[Directive]:
Starting with the first line and going on through the line that contains "click(156, 513)", write the lines out again with "orange" changed to "purple" and nothing else altered. Give only those lines.

[Excerpted data]:
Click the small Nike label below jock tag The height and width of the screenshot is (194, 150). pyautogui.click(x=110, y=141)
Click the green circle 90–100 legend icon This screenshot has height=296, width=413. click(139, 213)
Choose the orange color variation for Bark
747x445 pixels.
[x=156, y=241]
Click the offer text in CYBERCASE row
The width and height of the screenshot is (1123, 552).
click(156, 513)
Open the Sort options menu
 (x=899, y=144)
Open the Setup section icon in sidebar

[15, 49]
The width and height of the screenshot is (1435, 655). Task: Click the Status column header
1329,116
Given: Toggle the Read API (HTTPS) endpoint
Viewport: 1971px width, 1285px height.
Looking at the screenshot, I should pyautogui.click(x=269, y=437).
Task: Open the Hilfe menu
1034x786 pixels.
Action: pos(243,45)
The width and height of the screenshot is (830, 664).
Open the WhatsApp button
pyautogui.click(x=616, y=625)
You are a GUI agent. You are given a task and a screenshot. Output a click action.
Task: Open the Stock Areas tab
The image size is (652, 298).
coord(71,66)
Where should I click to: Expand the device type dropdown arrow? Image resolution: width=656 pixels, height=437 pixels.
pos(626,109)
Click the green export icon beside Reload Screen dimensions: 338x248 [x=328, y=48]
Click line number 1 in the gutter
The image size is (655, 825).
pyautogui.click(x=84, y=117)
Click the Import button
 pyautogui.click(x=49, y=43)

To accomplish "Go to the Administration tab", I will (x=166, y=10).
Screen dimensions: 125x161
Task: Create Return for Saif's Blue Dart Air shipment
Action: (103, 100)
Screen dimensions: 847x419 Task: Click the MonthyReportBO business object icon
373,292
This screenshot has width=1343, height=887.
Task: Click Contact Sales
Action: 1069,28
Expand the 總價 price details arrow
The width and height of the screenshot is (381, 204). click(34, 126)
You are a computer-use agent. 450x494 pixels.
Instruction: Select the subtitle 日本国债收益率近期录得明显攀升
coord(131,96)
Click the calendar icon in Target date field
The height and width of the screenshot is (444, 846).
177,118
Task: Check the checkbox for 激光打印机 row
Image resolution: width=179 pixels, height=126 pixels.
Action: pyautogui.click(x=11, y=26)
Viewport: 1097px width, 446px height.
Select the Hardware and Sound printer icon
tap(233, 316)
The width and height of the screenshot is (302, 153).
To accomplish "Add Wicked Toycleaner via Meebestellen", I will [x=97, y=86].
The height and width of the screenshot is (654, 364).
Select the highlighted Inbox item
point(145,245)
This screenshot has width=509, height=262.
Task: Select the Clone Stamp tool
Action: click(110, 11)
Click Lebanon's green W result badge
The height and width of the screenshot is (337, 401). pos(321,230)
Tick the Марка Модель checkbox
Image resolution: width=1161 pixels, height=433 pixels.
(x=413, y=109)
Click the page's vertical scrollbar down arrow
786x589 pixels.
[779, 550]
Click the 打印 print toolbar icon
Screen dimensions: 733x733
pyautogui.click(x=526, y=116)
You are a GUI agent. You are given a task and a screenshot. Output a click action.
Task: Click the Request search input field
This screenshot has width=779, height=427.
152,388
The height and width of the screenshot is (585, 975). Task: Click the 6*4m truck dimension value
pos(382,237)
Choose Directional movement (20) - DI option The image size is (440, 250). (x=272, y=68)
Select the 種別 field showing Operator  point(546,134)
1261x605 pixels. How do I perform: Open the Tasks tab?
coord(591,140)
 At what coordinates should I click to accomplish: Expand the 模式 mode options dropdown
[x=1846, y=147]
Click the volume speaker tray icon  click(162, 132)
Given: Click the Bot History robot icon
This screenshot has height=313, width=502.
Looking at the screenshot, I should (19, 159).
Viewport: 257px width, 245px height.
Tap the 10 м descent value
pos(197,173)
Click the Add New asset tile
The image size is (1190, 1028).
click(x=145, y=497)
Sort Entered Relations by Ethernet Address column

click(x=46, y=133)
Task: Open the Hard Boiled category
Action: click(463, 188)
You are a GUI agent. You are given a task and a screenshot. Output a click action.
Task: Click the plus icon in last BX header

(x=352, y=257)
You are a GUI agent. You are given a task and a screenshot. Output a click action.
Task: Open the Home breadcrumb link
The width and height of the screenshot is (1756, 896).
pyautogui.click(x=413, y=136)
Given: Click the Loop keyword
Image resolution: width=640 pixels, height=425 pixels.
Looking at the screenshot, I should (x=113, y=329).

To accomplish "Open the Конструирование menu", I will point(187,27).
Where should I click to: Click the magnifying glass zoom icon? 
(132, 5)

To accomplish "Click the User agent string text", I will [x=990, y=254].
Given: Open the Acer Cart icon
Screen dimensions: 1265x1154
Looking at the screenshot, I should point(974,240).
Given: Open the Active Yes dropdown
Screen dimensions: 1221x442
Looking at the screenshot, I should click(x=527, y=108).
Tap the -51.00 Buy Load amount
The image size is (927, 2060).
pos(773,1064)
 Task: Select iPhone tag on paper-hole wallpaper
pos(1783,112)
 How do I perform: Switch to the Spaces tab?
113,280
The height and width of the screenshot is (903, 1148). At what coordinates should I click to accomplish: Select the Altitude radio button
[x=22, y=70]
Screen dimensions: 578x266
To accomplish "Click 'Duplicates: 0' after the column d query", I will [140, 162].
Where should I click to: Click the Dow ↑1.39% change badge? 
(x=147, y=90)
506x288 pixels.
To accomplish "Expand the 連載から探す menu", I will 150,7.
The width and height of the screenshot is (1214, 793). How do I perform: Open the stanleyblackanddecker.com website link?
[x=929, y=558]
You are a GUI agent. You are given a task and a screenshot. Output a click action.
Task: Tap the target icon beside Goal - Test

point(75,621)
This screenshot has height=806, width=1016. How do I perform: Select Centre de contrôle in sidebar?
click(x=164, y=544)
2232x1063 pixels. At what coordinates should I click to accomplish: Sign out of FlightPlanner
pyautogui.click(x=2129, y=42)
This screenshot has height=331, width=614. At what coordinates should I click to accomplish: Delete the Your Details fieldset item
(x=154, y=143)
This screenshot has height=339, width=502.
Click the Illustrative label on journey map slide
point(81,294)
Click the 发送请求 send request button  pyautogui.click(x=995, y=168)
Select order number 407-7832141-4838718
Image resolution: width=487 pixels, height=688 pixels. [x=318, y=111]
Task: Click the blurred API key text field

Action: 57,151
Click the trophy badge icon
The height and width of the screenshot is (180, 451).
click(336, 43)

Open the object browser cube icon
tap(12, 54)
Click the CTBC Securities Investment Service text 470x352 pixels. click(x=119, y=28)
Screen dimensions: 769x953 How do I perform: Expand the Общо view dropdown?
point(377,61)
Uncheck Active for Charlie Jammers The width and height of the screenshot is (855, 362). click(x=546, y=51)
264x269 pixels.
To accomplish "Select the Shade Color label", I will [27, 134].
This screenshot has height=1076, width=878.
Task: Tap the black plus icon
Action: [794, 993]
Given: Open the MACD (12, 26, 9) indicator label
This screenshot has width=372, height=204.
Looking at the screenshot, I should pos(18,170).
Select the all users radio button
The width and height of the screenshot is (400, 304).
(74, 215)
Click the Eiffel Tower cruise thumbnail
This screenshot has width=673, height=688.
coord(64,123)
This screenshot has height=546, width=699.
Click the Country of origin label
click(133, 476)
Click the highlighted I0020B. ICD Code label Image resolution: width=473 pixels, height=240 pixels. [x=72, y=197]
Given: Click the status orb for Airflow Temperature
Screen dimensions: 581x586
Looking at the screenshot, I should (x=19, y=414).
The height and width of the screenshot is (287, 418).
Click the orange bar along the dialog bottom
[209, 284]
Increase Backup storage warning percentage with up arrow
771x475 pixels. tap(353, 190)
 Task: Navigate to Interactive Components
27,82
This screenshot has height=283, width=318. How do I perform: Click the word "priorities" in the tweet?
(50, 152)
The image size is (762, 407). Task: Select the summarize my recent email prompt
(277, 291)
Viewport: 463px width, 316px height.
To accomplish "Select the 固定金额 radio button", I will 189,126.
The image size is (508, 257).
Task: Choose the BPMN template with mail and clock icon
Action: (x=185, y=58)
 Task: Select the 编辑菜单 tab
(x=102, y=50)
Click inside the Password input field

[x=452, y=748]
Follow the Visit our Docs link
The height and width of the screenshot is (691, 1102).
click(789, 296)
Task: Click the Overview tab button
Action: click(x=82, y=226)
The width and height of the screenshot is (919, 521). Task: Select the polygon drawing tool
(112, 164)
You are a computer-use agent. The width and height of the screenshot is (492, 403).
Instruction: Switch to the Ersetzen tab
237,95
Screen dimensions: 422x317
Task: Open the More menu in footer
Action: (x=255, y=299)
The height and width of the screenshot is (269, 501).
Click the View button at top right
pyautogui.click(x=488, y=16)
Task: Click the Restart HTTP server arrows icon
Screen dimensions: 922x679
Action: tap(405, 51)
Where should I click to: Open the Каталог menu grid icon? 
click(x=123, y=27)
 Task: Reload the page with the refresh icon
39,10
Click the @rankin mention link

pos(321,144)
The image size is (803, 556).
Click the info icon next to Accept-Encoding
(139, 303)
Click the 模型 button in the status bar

[Written answer]:
Click the small Nike label below jock tag The height and width of the screenshot is (194, 150). pyautogui.click(x=110, y=141)
Click the green circle 90–100 legend icon This screenshot has height=296, width=413. click(139, 213)
Choose the purple color variation for Bark
747x445 pixels.
[x=156, y=241]
Click the offer text in CYBERCASE row
The width and height of the screenshot is (1123, 552).
click(156, 513)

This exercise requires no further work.